Return, word for word, the lines running from the one that contains "The height and width of the screenshot is (446, 750)." to the final line of the listing below.
-=-=-
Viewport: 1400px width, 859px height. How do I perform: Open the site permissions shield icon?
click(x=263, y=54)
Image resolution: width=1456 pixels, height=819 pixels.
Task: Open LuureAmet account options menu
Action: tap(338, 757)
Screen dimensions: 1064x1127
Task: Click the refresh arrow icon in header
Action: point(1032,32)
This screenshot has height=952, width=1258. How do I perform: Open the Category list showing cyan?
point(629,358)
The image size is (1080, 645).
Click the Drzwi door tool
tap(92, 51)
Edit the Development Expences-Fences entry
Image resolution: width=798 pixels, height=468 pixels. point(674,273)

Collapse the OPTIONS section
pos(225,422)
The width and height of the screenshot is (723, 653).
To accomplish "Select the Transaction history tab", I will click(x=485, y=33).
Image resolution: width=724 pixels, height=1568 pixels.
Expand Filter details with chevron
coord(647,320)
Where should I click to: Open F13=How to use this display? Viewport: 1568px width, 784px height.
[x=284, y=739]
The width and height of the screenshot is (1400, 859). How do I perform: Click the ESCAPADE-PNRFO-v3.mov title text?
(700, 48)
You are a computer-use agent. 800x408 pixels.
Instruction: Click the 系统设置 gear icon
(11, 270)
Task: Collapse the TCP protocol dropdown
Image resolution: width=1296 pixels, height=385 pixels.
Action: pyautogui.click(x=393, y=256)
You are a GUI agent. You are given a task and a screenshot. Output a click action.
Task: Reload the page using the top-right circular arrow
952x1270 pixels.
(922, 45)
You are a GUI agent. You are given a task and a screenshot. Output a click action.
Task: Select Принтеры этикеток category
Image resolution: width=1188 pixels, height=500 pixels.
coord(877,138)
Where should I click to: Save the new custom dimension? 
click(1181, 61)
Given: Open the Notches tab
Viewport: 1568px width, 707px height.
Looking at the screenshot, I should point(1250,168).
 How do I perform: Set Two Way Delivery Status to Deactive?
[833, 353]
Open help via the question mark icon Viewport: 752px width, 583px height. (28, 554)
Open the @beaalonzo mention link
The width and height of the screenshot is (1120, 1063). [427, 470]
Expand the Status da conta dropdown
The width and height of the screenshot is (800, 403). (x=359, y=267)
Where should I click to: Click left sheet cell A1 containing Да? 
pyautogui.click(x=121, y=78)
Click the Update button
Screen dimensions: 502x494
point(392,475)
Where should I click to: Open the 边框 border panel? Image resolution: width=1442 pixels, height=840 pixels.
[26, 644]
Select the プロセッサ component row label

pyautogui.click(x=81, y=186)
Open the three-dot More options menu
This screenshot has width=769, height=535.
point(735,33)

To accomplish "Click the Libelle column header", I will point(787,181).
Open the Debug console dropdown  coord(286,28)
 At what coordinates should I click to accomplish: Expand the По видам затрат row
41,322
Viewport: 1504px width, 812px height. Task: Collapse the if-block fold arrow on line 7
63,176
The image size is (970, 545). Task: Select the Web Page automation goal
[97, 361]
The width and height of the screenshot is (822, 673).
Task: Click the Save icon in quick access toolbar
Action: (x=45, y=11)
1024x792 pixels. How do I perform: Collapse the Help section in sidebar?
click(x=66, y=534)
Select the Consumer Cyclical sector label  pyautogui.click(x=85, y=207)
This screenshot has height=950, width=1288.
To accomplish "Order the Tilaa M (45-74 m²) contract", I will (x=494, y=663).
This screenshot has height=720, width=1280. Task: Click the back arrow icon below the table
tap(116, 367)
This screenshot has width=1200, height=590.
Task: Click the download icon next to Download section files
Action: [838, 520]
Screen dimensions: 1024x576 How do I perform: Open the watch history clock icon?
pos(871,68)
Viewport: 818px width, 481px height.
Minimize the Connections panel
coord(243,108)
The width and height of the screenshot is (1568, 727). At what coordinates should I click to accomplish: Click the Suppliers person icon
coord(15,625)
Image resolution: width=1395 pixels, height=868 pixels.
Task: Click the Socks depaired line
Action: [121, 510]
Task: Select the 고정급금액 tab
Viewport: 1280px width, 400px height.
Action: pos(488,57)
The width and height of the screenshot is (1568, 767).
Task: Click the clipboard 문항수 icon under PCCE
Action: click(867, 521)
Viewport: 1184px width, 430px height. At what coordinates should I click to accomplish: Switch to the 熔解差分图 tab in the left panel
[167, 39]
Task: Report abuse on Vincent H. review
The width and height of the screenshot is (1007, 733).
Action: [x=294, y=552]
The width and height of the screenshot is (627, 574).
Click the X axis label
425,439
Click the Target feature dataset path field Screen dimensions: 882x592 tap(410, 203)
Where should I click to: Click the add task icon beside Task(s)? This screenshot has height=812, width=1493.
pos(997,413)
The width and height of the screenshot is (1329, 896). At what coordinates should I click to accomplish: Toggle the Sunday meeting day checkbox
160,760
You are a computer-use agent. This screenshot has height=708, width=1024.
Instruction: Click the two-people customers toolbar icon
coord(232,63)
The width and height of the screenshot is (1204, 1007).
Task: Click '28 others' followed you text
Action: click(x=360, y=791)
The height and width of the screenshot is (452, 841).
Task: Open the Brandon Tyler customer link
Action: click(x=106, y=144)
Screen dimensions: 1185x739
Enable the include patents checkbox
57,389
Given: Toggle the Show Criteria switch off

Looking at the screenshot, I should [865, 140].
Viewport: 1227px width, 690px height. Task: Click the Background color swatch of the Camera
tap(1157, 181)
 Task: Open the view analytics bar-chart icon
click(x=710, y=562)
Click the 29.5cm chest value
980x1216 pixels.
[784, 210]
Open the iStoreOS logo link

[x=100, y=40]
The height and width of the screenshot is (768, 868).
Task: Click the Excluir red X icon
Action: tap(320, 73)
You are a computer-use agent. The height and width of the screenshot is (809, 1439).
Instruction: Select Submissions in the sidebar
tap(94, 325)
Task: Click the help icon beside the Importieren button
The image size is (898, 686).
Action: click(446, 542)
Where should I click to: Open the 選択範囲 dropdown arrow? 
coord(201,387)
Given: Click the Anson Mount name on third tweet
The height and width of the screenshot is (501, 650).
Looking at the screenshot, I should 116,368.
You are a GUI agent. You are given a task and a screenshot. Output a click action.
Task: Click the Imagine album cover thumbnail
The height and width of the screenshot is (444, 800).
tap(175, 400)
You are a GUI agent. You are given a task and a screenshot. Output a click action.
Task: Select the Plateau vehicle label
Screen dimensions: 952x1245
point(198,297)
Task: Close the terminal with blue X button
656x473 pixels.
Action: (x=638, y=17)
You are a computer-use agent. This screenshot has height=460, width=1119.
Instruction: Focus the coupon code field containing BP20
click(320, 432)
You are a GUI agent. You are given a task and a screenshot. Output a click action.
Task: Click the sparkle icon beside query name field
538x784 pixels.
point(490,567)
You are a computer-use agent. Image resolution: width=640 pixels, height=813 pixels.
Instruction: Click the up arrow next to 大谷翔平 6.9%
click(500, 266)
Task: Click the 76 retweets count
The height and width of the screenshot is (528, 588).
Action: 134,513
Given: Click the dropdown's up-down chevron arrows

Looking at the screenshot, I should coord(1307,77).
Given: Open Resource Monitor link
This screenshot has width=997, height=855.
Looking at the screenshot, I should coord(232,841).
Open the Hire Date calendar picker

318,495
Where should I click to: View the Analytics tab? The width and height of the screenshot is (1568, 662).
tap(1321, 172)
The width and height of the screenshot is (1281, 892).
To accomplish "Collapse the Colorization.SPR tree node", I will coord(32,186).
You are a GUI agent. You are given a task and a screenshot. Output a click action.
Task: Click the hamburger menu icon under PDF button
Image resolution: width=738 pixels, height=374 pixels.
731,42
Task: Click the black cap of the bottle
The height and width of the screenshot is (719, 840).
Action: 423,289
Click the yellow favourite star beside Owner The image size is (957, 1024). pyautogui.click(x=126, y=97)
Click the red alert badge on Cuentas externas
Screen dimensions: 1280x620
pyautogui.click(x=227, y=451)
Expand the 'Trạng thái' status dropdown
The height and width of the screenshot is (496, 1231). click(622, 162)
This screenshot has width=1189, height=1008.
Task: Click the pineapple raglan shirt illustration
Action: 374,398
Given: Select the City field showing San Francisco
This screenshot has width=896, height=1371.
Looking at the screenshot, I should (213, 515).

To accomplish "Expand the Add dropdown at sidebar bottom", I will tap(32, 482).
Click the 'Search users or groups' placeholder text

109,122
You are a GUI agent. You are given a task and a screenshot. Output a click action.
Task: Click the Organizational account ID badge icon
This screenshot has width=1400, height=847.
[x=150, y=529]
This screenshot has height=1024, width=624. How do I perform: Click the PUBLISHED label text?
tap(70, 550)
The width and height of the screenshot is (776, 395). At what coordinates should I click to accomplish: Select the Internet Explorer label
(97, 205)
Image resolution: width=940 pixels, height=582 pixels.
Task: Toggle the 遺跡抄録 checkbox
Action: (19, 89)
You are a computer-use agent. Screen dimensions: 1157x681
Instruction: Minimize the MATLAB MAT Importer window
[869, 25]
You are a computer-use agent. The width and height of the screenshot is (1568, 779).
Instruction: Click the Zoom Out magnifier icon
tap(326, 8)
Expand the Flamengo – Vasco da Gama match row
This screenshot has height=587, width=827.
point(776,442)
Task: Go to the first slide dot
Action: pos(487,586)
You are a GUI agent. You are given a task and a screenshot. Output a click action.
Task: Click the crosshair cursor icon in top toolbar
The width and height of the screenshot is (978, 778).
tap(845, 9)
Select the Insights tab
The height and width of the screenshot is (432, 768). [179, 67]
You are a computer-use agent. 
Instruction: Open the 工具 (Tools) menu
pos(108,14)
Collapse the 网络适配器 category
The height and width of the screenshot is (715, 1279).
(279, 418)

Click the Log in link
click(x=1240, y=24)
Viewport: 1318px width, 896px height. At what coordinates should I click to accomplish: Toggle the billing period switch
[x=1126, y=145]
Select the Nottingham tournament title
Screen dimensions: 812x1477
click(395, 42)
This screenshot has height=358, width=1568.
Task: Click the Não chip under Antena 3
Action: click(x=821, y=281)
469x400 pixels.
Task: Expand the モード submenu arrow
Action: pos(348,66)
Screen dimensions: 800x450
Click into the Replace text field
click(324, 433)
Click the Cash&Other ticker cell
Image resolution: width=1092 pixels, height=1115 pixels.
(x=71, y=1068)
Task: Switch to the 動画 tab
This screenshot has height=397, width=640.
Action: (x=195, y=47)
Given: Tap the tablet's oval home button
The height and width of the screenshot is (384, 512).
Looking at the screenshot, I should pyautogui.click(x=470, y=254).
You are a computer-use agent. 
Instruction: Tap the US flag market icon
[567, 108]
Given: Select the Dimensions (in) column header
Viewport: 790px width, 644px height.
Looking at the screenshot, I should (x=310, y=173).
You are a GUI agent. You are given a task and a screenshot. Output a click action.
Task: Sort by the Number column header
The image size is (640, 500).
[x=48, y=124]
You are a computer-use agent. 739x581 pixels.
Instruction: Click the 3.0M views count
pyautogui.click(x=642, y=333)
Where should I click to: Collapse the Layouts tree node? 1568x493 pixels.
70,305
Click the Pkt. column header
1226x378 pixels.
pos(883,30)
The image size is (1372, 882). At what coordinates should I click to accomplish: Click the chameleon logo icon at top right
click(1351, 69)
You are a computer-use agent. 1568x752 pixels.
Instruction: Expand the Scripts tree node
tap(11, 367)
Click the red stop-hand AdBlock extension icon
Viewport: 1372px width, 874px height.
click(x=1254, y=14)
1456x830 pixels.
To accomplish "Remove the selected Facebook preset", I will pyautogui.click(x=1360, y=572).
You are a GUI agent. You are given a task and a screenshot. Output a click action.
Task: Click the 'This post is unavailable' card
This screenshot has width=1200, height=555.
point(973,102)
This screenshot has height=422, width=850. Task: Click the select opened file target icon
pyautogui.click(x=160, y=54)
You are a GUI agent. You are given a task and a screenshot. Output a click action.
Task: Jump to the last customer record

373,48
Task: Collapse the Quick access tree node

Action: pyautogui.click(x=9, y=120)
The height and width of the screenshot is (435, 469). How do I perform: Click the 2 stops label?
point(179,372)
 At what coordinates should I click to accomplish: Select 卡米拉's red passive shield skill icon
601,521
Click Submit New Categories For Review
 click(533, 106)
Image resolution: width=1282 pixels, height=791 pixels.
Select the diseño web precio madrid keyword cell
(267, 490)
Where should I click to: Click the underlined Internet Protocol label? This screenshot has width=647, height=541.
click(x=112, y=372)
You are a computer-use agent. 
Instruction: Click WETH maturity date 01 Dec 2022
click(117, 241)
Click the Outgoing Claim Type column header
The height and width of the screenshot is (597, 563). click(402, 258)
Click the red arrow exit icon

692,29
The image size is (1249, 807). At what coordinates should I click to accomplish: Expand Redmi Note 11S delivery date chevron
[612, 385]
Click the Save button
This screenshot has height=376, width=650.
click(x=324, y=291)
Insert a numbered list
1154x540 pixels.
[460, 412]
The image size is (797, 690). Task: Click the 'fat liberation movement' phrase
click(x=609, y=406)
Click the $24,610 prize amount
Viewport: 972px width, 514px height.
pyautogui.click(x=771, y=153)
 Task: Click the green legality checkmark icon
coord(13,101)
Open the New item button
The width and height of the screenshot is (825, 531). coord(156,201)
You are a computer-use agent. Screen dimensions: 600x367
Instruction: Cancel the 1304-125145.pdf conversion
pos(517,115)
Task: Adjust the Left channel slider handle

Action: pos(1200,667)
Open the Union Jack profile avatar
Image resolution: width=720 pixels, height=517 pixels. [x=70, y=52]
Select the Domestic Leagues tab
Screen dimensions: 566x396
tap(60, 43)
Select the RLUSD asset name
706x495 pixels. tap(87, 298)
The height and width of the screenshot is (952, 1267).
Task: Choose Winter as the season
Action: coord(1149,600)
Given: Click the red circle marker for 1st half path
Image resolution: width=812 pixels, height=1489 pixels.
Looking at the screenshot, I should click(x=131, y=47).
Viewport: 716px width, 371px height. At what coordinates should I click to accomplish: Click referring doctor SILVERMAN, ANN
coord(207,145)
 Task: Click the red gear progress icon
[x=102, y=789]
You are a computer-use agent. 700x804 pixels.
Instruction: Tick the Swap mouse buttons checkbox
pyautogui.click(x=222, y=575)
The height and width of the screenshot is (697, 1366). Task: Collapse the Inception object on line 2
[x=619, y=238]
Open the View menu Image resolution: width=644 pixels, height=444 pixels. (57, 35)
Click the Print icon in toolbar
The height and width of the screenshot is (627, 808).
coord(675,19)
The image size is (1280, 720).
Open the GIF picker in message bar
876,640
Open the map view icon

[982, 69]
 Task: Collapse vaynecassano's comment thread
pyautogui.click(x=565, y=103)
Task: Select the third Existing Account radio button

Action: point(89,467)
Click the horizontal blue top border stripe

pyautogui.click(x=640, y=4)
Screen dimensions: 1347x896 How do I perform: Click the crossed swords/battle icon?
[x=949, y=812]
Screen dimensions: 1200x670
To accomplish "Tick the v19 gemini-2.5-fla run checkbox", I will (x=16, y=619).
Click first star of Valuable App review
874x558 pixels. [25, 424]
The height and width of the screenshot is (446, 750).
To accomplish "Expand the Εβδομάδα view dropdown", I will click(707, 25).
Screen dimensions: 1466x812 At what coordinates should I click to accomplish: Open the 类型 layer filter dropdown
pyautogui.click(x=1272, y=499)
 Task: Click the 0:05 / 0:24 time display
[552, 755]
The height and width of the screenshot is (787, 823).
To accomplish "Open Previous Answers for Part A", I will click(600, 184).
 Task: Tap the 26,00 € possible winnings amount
-=-=-
**Solution to the problem:**
The height and width of the screenshot is (446, 750).
To accomplish "Expand the Εβδομάδα view dropdown", I will click(707, 25).
Screen dimensions: 1466x812 At what coordinates should I click to accomplish: Open the 类型 layer filter dropdown
pyautogui.click(x=1272, y=499)
 Task: Click the 0:05 / 0:24 time display
[552, 755]
The height and width of the screenshot is (787, 823).
To accomplish "Open Previous Answers for Part A", I will click(600, 184).
 Task: Tap the 26,00 € possible winnings amount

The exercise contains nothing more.